# [Work task]
Filter the entries for the word "will". Copy each line in which it occurs.

# [Data]

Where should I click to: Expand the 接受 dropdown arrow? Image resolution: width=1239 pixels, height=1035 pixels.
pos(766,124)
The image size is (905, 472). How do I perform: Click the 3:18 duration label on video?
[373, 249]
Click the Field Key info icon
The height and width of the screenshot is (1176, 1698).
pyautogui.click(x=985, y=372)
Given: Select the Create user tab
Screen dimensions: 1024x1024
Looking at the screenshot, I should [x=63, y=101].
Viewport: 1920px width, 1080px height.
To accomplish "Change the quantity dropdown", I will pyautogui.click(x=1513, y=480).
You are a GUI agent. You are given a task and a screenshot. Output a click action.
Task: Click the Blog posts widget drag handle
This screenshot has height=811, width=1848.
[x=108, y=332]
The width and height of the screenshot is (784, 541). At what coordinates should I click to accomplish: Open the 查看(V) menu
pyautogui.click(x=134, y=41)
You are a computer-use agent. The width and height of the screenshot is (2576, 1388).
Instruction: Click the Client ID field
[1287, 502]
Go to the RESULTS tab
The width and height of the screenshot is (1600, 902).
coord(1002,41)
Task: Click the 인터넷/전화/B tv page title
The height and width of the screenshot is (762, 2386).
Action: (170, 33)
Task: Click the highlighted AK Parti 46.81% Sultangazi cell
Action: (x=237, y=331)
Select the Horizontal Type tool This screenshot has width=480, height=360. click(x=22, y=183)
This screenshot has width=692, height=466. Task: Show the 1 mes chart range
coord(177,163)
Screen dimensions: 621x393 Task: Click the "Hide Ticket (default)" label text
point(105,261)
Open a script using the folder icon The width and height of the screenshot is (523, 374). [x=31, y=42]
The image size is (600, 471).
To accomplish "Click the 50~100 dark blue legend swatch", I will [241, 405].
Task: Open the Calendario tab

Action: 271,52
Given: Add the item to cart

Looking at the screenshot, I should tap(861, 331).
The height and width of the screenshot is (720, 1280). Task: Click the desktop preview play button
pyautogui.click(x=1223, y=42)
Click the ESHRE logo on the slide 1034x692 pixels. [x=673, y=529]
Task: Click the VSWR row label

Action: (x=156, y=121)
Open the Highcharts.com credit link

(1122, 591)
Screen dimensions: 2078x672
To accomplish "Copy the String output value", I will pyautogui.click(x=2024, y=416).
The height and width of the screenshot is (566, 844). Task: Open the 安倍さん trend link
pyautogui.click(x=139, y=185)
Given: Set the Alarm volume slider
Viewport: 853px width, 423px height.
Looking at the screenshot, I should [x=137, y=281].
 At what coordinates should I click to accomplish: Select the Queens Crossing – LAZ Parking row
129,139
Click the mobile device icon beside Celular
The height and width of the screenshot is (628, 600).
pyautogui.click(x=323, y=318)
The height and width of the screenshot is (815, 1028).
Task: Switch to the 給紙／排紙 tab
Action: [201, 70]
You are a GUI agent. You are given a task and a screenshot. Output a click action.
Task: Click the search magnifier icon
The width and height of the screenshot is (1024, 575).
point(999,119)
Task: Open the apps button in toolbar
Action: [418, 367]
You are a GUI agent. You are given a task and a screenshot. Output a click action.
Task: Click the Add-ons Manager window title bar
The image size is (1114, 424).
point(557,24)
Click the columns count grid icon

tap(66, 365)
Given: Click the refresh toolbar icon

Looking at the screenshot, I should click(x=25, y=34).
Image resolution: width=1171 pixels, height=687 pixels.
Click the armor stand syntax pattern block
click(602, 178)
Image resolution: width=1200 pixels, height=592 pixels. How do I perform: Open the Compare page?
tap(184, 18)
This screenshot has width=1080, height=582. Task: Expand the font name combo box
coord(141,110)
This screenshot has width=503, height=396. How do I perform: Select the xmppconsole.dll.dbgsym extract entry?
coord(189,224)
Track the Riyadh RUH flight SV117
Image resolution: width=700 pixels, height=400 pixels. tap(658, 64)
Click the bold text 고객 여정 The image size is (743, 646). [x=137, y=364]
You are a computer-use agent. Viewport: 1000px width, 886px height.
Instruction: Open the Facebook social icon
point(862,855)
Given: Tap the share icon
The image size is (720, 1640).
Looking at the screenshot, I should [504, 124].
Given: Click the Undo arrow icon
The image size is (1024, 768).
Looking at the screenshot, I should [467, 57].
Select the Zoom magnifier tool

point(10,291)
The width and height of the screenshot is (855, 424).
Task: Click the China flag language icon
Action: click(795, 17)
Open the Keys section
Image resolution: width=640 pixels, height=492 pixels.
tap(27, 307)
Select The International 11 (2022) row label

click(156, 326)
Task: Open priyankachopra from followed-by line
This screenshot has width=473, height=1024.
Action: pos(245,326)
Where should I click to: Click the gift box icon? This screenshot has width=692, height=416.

# [Answer section]
To accomplish "Change the quantity dropdown", I will pyautogui.click(x=1513, y=480).
To accomplish "Click the 50~100 dark blue legend swatch", I will [241, 405].
To accomplish "Copy the String output value", I will pyautogui.click(x=2024, y=416).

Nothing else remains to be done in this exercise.